Anyway, it's a facinating question because on the one hand, the basic dynamics -- German arrogance, French resentment, Austrian nervousness, the frustrations of the subject peoples -- wouldn't have changed. On the other hand, everything would have changed if Europe hadn't been poisoned by a long brutal war. Germany was going to bring much of the arrogance and brutality of imperialism and colonialism into the heart of Europe, but it wouldn't have been comparable to what happened after a war that cost 20 million lives.

This question is also similar to Civil War debates in another way. Living in our world, we can't imagine slavery or imperialism lasting down to our day (save perhaps on the farthest margins of the the inhabitable world). But had things been different they might have persisted even longer than they did. The Russian empire was dissolved only recently -- if then.
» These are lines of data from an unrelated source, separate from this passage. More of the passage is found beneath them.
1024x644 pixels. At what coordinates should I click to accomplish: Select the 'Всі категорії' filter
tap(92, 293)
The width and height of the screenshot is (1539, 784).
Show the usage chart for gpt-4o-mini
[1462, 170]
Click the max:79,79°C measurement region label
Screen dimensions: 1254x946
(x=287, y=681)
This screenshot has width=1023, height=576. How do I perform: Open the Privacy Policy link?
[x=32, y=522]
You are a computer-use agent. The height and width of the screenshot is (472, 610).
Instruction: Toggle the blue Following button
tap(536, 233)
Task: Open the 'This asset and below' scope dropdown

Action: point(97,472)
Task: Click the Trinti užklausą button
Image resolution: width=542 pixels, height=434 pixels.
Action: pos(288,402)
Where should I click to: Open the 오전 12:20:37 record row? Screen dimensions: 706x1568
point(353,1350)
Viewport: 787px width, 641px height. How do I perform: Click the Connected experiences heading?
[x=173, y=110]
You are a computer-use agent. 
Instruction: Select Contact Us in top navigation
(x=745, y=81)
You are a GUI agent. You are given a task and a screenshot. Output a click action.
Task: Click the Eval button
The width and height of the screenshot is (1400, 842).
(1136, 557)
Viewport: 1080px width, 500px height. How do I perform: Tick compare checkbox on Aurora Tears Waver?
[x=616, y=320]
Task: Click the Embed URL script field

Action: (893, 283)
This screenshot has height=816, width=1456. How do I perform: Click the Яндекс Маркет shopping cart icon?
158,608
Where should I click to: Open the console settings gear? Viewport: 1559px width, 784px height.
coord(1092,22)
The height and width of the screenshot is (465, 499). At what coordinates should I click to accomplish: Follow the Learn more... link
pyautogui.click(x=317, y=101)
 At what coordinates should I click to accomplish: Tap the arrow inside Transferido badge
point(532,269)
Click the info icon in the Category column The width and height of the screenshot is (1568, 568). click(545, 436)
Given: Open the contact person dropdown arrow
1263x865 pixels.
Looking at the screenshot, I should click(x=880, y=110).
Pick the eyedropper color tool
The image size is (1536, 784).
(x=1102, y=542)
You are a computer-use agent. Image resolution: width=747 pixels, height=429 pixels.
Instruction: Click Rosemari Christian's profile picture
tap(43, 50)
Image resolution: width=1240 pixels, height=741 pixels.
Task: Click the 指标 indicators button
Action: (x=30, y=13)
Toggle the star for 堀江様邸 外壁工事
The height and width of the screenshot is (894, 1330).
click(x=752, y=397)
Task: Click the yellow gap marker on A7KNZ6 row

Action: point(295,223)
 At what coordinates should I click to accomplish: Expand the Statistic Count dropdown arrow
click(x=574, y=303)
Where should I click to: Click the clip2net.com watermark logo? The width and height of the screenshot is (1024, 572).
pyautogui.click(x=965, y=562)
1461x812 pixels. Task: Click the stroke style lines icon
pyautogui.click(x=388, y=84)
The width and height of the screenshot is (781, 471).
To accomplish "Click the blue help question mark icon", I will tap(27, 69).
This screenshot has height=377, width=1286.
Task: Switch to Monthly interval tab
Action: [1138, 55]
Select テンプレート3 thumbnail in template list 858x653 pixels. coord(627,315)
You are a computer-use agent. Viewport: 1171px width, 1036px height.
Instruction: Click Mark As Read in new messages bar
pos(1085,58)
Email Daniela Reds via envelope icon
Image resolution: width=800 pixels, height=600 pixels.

I can imagine Germans, Austrians and carefully selected members of other nations, subject nationalities and minority groups building a strong, united Mitteleuropa. But given everything we know about the period and the region, I suspect German arrogance and the resentment of the subject peoples would have made this impossible.

Maybe Germany sought first military, and then economic domination of Europe, because it knew that it didn't have the skills necessary for political predominance. It could conquer and it could buy, but in Central, as in Eastern Europe, no state or alliance could rule the competing nationalities in the way that a national government can rule over its own people and territory.

Bonus question: if war harms liberty and encourages statism, and there is no long war, but the more statist side wins, is that a victory for liberty or for statism?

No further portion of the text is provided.